Aqui nesta preciosa selecção o sacana acampa em Tintin no Congo, este envelhecido, em já calvo cinquentão, satisfazendo-se em doggie style com a pobre (paupérrima) indígena agradecida mas também sodomizado na prisão, enquanto nos lembra, assim-como-quem-não-quer-a-coisa, as tenebrosas práticas africanas dos belgas tintinescos. Rasga os pergaminhos africanders, não deixando pedra sobre pedra do Voortrekker, e pontapeia as práticas negras da "nação arco-íris", como a eroto-mania violadora das brancas. Tanto fel não lhe capta, evidentemente, a simpatia interna, naquele conturbado espectro de luz austral.
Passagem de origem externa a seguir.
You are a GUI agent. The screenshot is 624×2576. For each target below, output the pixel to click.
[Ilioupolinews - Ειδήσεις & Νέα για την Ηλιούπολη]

Principalmente quando, como aqui em cima meti, afixa os mimetismos como prática estruturante (e hiperbólica) da actual sul-áfrica.

 

Há derivas que são criticáveis? Haverá, para mim em particular as preocupações com a carga semântica inscrita na língua (no africâner, no caso). Não há línguas "limpas", a gente sabe, e é até bizantino continuarmos nessa preocupação higienista. Mas que não seja por isso - repito, vão esgotar os 500 exemplares. A ver se mais coisas do homem serão editadas em português.